Journey to the Bretton Woods


For the past few weeks phrases like “haircuts” “individual bondholders” “coupon interest”  “maturity period”   etc have taken over the airwaves. It’s all, as we’re told, towards a Domestic Debt Exchange Programme that’s meant to help Ghana secure a deal with the International Monetary Fund (IMF).

 Since independence in 1957, Ghana has made several returns to the IMF and this is supposed to be the 17th time. In other words, Ghana has sought IMF bailout for seventeen times in sixty-six years. The last time Ghana exited the programme was in 2019, barely three years ago. What is especially intriguing about this particular negotiation is the twists and turns on the way to the Bretton Woods institution.

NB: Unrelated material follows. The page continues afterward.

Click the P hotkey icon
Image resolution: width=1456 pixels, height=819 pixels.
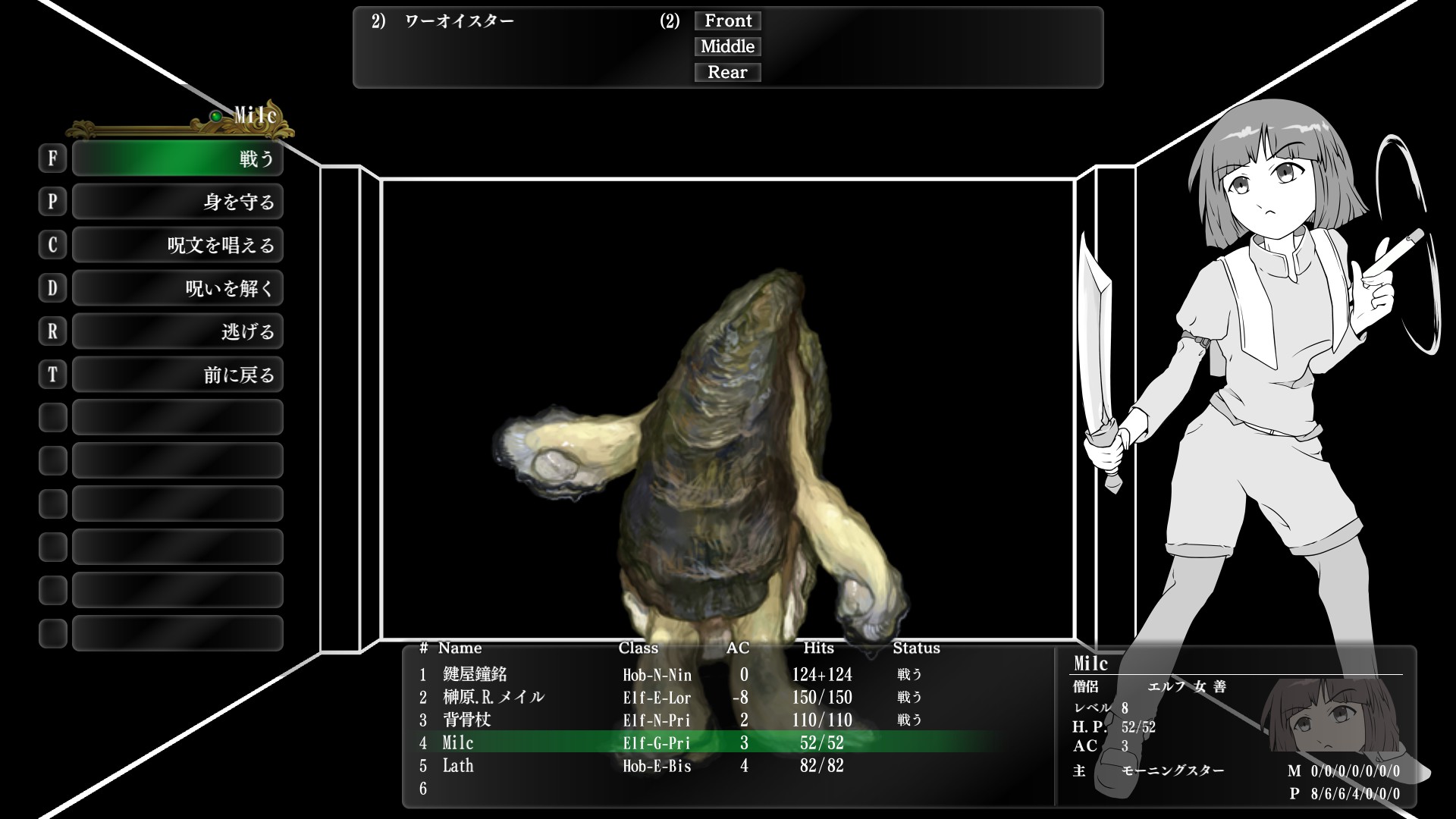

It’s an open secret that Ghana’s fiscal books did not look good enough on their own to secure a good deal from the IMF. But no one could have anticipated this level of suspension and internal turmoil. 

 

The government took a number of steps to “whitewash” the country’s debt sustainability situation to look credit-worthy that failed. In it all few people still imagined their investments would be sacrificed in attempts to secure a bailout. Pensioners and individual bondholders until now,  thought the idea of government tampering with their investments was far-fetched. Indeed, it was widely held that buying government’s bonds and securities were the safest form of investment. 

 



When economic indicators signaled uncertainty, people rushed to buy bonds, safe in the knowledge that their investments were ironclad against any unpredictability. To further cement their faith, the government promised them “no haircuts.” Well, they were in for a rude awakening. 

 

In spite of all the rigorous revenue generation measures the government has put in place, the IMF is still dragging its feet on rolling out a programme for Ghana. With the E-levy, VAT increment, haircuts among other things; will Ghana be able to secure a deal in the nick of time to address the prevailing crisis? 

 


It perhaps comes as no surprise that the president, after urging his colleagues at the US-Africa Summit to refrain from “begging from the West” to develop themselves, called on Germany “encourage” China to support Ghana’s debt restructuring programme. The country is on its last leg and the journey’s end is not in sight. 

 

Truth is, all of these measures are simply unnecessary detours the government is making on its way to the Bretton Woods. To become credit-worthy again, programmes that needlessly drain the public purse such as the National Cathedral, the elephant-sized government and other related things could be looked at again. The stubborn refusal of the government to heed the recommendations of experts will make the journey very unnecessarily tiresome and even worse delay our arrival at the Bretton Woods.